Para serdadu Jepang tentu tidak peduli dengan apa yang dikatakannya. Dari luar rumah terdengar ucapan-ucapan yang terdengar kasar bersilangan. Namun di balik kekerasan, sekali-sekali terdengar kata-kata serdadu yang menyatakan bahwa rumah itu bagus. Interiornya indah. Lantainya bersih. Pemiliknya mempunyai selera yang manis, sehingga di dalam rumah banyak bunga yang tertanam dalam pot, dan di sejumlah meja terpajang ikebana. Meski di ujung pujian tadi sering menyusul ucapan lain yang menyesakkan. Di antaranya yang menegaskan bahwa rumah lelaki tua itu akan disita.
Beberapa hari setelah penggerebegan konon rumah tersebut telah berganti penghuni. Pergantian penghuni ini ditegaskan oleh sebuah koran Jepang yang memuat berita berjudul : “Hong Boen mengasi roemahnja oentoek Pengoeasa Asia Timoer Raja”. Di dalam berita itu termuat foto lelaki berusia 73 tahun. Foto Hong Bun. Ia nampak berpakaian piyama. Wajahnya pasi. Rambut putihnya mendukung keputus-asaan yang terpancar luar biasa.
“Kakekku masih menyimpan koran yang memuat foto itu. Nih, lihat,” temanku menunjukkan selembar koran tua.

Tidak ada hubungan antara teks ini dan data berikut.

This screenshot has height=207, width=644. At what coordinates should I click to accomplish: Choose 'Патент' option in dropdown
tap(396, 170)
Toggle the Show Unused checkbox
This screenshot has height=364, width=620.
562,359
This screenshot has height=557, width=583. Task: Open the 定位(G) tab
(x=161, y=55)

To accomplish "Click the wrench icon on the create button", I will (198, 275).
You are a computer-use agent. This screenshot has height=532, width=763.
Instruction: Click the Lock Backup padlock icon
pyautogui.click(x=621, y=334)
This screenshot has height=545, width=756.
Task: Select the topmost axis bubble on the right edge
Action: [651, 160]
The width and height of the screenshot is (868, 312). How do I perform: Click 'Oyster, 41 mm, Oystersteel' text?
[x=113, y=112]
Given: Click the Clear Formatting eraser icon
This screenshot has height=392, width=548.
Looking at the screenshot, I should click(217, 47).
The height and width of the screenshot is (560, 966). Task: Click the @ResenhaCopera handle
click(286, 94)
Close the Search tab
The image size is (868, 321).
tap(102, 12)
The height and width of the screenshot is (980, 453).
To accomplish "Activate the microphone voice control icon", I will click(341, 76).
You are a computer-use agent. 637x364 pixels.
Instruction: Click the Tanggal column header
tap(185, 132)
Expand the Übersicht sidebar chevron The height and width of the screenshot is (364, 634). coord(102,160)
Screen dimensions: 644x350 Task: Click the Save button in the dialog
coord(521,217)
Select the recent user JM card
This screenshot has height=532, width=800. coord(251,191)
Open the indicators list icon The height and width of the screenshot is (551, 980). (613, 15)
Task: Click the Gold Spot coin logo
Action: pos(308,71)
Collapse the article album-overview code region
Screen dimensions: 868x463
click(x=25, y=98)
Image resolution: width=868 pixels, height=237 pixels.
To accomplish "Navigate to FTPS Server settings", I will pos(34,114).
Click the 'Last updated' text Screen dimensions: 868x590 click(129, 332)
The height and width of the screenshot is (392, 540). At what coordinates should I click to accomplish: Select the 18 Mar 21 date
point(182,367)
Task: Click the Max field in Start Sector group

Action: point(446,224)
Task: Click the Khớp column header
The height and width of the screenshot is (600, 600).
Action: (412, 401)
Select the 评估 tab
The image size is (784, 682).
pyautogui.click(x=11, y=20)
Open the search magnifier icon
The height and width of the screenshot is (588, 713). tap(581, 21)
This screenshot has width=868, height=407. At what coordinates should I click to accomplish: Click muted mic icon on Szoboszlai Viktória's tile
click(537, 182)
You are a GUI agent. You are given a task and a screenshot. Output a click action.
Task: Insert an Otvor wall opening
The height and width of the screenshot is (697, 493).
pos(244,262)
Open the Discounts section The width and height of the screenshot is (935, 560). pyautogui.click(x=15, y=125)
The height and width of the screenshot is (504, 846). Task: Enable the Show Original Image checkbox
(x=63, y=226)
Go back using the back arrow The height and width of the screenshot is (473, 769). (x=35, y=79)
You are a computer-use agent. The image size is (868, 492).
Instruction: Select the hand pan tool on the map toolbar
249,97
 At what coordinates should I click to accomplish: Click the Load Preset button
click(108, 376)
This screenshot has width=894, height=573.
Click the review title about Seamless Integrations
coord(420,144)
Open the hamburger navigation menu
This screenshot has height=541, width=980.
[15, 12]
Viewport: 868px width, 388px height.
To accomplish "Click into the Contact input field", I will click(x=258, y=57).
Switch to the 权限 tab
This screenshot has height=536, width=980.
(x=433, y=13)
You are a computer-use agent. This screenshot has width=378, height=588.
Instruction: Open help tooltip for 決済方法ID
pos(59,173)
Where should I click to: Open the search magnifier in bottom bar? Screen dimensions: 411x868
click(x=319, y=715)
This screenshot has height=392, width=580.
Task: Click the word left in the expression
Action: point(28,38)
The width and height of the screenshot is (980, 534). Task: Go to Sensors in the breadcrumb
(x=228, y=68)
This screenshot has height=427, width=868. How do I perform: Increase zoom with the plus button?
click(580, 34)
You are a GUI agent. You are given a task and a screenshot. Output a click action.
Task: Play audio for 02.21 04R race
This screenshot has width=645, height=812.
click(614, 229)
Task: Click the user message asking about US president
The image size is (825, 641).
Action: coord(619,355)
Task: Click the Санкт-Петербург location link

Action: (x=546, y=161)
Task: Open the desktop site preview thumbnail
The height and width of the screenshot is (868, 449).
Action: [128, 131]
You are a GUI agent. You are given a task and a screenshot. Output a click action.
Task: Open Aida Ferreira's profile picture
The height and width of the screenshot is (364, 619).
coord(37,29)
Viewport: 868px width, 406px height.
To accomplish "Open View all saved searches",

Aku takjub. Sambil menunjukkan foto di koran, si teman berkata, konon, beberapa minggu setelah masuk koran, Hong Bun meninggal dunia karena serangan jantung. Orang-orang Jepang dengan khidmat memakamkannya. Bahkan Matzuda san, pimpinan serdadu Jepang di wilayah itu, menaruh satu pot tanaman hostas, jenis tanaman kesukaan Hong Bun, di sebelah batu nisannya.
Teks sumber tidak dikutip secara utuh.